Şimdilik, sadece IMF’de gelişmiş ülkelere oy kullanımı hakkında artırım gündeme geldi. Ancak, gerek Dünya Bankası’nda gerekse Birleşmiş Milletlerde de durum çok farklı değil. Onlarda da dört beş ülkenin egemenliği söz konusu…

Bundan sonraki süreçte G-20, mevcut düzenin değişen dengeler ekseninde yeniden devam ettirilmesinde etkin olarak kullanılacak. Mevcut ekonomik sistemin değişmesi işine gelmeyen egemen güçler ekonomik dengelerdeki oynaklıkları gözeterek mevcut sistemi devam ettirmeye çalışıyorlar. Bunun için de G-20’yi kurumsallaştırarak işlevini yitiren G-8’in yerine daha geniş zemine yayılmış, kurumsallaşmış bir G-20 gücü kuruluyor. Yaşanılan kriz kapitalist zihniyeti kendi içinde dahi eleştirmesine rağmen, egemen ve mevcut paradigmayı değiştirmede etkili olamadığı için eski sistem devam ettiriliyor…

Dünya ekonomisinde denge sağlamak ne anlama geliyor

ABD başkanı Obama’nın öncülüğünde birçok dünya lideri dünya ekonomisinde denge sağlanması amacıyla Çin, Hindistan, Almanya, Brezilya ve Japonya gibi yüksek ihracat dolayısıyla cari fazla veren ülkelerin tüketimlerini artırması, başta ABD ve Avrupa ekonomilerinin ise bütçe açığını kontrol altına almak için daha fazla tasarruf yapması gerektiği konusunda görüş açıkladılar.

Bu söylemdeki amaç nedir diye bakacak olursak; ekonomisinin üçte ikisi tüketime dayanan ABD iç tüketimini finanse edebilmek için dış sermaye bağımlılığını azaltmaya çalışıyor. ABD, başta Çin olmak üzere kendisine mal satımında başı çeken ve sattığı malların parasıyla da kendisini fonlayan ülkelerin mallarına olan iç talebi kısarak borç sarmalından çıkmaya çalışıyor. Diğer taraftan cari fazlaları nedeniyle ABD’nin tam tersi durumla yüksek tasarruf oranına sahip Asya ülkelerinin daha fazla tüketim yapmasını isteyerek dünyadaki dengesiz servet birikimini ve borçluluğu önlemeye! çalışılıyor.

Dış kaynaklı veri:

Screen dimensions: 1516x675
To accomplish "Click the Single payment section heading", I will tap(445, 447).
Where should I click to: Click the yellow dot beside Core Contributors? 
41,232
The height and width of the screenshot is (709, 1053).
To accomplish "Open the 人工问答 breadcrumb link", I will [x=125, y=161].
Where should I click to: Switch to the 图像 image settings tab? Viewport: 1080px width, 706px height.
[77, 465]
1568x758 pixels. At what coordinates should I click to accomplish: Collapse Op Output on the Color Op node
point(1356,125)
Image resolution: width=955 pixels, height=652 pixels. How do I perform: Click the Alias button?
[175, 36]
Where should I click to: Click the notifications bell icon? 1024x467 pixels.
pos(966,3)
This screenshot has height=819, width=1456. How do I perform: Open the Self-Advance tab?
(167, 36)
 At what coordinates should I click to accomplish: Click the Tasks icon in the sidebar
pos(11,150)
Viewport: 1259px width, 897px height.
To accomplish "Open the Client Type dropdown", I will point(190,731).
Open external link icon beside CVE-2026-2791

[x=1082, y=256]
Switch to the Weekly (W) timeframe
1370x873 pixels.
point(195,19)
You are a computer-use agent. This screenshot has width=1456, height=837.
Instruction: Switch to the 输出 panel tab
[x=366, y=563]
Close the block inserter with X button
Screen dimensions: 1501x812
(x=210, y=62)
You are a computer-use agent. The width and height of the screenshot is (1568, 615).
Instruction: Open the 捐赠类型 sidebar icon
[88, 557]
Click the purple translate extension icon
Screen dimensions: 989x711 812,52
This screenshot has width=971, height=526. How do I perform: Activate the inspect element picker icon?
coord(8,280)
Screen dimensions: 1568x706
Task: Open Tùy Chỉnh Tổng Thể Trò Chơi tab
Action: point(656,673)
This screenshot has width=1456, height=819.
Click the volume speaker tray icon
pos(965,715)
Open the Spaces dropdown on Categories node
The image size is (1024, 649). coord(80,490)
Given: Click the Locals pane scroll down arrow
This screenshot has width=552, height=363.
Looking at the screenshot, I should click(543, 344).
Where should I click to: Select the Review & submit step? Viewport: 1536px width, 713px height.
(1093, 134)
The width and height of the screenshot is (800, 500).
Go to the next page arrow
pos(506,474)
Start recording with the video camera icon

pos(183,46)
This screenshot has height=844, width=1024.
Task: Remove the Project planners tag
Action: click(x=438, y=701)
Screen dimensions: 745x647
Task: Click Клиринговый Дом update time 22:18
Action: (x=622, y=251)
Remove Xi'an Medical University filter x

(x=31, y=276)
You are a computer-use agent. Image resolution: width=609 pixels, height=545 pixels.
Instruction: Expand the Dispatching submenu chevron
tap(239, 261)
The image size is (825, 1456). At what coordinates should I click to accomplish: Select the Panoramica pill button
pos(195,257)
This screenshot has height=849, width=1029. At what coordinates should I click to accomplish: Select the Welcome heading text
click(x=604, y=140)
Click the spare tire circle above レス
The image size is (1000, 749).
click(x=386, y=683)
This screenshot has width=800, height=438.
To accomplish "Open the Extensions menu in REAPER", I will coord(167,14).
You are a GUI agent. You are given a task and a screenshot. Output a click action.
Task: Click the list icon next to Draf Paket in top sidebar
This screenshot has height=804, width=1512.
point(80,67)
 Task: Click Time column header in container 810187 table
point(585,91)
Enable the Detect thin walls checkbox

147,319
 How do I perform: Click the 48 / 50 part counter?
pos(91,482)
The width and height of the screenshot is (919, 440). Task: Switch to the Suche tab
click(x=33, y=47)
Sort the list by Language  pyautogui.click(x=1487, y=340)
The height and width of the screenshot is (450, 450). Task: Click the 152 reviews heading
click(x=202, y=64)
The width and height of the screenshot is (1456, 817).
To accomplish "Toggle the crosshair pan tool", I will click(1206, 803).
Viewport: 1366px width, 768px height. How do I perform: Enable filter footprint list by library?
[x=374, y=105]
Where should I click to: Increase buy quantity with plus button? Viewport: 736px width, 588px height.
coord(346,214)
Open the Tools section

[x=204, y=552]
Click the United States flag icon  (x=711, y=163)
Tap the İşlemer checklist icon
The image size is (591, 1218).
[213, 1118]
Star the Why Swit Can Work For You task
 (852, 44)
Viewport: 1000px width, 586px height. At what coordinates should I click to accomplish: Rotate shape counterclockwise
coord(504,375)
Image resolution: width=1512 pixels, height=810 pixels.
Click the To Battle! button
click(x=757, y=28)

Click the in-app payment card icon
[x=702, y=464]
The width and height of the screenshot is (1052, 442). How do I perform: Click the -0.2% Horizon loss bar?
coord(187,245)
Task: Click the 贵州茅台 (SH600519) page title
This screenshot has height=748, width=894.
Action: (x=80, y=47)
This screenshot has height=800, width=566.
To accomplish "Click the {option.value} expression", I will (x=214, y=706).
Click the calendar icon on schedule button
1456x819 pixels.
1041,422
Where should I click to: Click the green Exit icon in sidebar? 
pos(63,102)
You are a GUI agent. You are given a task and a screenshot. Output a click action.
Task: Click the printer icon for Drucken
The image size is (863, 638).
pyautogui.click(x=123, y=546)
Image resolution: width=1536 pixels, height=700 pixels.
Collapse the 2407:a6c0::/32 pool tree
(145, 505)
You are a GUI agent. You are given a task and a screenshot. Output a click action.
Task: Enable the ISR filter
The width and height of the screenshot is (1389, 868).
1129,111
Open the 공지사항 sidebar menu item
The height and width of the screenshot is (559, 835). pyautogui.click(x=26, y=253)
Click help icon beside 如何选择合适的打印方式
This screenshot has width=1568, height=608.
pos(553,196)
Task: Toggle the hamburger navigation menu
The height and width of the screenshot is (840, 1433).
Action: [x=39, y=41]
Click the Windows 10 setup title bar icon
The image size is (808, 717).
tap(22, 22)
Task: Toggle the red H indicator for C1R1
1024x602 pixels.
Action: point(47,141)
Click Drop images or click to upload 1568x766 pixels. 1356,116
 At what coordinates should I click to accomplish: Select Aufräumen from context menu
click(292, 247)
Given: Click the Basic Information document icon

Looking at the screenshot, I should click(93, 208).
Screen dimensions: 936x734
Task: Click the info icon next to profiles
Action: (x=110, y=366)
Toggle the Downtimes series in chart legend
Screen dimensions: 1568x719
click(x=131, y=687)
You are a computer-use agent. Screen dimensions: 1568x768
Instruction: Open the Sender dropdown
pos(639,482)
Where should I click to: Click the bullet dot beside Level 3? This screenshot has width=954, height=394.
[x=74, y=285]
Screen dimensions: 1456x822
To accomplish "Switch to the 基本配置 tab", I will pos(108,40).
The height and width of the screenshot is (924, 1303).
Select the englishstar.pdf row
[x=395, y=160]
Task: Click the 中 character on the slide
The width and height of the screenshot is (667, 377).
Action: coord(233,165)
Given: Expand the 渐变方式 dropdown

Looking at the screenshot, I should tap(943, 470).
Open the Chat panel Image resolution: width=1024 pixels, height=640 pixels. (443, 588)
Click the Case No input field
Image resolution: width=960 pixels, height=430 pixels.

Teknik iktisadi ifadeyle yukarıdaki paragrafın açılımını yapmaya çalışalım. Dünya ekonomileri bu güne kadar bir kısmı aşırı cari fazla (Çin), bir kısmı da aşırı cari açık (ABD) verdi. Oluşan bu dengesizlikle ülke para birimlerinde ve emtia fiyatlarında sert hareketler yaşandı. Son krizde bu hareketlenmeler doların değerindeki oynaklıkla zirveye ulaştı. Mal (emtia) fiyatlarında ve para birimlerinde yaşanan sert hareketler ülke ekonomilerini son krizle birlikte tehdit eder boyuta ulaştı. Yeni oluşturulacak bir “dünya değeri” yani “para birimi” ile ülke bazında yaşanan dengesizlikler dünya ekonomilerini şimdiki kadar tehdit etmeyecektir. Bunun için de ortak bir para birimi gereklidir. Artık ABD doları rezerv para özelliğini kaybetmeye başladığına göre bunun yeni bir “dünya parası” ile yapılması gerekmektedir.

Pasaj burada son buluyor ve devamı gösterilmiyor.